» **Task brief**
Will you echo, word for word, every line from the one containing "[Add to wishlist] (89, 792)" down to the one containing "ホスト紹介 (88, 347)", both ends included?

====== Data for processing

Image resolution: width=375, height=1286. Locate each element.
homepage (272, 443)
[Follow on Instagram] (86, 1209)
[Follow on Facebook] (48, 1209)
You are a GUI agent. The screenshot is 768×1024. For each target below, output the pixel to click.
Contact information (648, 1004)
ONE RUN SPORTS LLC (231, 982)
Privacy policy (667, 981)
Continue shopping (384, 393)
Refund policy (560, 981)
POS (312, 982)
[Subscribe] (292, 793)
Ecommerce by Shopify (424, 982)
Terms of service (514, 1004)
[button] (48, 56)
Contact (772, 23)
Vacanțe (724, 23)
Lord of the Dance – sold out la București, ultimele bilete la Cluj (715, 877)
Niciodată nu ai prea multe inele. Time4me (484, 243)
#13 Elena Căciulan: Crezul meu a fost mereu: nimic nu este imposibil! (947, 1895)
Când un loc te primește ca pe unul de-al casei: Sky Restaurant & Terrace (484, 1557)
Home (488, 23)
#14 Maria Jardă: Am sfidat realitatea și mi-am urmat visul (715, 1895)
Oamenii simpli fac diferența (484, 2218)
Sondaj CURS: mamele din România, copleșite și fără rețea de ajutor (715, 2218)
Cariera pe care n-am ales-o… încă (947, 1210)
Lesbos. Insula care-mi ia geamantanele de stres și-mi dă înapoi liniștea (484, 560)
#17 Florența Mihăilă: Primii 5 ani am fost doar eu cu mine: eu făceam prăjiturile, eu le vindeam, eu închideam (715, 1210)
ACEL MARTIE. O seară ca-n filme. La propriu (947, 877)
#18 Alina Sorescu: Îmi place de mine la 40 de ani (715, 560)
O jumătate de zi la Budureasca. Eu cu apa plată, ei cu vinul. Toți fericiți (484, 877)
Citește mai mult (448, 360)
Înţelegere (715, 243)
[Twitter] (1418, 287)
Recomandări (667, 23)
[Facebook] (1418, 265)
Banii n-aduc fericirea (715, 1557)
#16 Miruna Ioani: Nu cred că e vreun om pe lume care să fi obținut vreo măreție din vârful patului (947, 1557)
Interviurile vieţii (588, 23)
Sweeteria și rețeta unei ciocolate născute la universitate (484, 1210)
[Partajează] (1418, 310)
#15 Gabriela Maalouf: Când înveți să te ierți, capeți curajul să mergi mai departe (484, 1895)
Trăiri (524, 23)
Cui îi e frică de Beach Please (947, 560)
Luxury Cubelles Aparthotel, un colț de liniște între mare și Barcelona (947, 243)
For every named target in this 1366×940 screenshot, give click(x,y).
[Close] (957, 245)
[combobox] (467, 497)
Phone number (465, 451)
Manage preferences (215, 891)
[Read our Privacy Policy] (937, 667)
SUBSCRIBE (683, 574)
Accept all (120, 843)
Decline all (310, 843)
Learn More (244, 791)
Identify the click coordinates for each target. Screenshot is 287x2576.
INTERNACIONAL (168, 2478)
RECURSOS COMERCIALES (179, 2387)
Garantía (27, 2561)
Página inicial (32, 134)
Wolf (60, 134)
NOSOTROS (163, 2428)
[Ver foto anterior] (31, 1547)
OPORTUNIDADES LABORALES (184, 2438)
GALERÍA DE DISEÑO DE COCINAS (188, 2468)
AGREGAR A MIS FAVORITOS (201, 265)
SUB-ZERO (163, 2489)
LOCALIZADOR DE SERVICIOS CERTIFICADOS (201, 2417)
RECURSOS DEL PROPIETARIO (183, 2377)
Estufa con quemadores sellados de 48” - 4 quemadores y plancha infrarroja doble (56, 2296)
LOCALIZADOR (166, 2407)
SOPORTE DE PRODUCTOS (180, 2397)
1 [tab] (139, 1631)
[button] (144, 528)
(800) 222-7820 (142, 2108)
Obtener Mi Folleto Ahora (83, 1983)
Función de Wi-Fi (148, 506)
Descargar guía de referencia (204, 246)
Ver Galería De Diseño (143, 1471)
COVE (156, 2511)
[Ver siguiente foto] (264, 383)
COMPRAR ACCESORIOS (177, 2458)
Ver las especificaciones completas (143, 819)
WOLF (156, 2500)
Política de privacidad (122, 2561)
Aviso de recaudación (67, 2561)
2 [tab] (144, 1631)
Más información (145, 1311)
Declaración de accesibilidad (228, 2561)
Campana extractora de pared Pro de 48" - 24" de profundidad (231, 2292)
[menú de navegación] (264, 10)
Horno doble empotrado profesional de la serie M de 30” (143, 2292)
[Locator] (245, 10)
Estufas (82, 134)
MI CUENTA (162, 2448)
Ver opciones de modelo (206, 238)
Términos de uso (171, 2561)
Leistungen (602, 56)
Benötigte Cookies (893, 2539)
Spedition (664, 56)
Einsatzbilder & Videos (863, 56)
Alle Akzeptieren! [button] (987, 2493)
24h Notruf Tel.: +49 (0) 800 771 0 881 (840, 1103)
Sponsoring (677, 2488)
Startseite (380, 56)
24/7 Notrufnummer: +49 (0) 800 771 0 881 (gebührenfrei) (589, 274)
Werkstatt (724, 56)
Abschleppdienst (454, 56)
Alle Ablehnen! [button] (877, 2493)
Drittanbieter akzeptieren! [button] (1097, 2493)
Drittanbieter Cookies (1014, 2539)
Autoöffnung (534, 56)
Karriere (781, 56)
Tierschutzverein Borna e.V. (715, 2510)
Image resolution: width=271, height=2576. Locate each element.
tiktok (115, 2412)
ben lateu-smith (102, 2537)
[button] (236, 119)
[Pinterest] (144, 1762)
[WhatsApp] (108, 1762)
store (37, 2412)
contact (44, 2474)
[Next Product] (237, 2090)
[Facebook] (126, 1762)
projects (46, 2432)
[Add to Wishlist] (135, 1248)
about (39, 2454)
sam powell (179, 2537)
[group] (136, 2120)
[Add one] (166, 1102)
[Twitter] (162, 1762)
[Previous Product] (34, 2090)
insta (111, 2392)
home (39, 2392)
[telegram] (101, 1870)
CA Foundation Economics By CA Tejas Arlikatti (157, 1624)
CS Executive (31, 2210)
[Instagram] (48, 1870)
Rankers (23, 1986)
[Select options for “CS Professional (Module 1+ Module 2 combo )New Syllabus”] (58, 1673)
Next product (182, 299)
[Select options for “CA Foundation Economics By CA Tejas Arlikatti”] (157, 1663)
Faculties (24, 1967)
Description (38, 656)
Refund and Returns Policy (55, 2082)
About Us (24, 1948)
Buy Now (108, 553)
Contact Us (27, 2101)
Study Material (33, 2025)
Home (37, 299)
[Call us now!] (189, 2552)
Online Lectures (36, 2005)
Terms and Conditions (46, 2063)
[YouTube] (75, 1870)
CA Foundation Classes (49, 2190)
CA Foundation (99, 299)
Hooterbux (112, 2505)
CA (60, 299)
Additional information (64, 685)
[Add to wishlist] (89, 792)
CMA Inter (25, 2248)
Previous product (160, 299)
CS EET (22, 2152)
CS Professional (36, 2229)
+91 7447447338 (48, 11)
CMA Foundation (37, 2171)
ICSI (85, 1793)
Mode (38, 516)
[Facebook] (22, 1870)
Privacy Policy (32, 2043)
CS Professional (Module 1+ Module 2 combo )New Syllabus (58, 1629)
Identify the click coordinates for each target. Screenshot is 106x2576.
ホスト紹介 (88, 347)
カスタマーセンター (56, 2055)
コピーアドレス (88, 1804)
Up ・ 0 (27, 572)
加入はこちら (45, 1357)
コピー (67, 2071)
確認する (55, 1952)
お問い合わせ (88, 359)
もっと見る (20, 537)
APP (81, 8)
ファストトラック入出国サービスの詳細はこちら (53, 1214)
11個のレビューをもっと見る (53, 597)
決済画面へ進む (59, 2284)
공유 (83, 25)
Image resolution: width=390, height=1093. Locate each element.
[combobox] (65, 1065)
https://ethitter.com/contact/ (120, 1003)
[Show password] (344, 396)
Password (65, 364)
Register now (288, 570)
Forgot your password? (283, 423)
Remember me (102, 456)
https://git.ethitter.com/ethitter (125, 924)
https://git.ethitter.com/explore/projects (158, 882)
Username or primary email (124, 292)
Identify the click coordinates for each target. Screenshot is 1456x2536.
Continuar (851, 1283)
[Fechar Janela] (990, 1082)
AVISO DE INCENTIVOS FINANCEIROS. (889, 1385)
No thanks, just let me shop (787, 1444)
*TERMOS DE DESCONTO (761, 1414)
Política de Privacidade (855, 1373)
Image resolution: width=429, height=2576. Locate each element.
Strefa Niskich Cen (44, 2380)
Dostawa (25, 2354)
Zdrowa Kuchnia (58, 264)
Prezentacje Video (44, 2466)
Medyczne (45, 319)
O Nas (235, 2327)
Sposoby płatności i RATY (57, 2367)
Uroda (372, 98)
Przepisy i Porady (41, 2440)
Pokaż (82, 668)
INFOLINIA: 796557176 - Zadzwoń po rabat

============

» **Correct output**
[Add to wishlist] (89, 792)
CMA Inter (25, 2248)
Previous product (160, 299)
CS EET (22, 2152)
CS Professional (36, 2229)
+91 7447447338 (48, 11)
CMA Foundation (37, 2171)
ICSI (85, 1793)
Mode (38, 516)
[Facebook] (22, 1870)
Privacy Policy (32, 2043)
CS Professional (Module 1+ Module 2 combo )New Syllabus (58, 1629)
Identify the click coordinates for each target. Screenshot is 106x2576.
ホスト紹介 (88, 347)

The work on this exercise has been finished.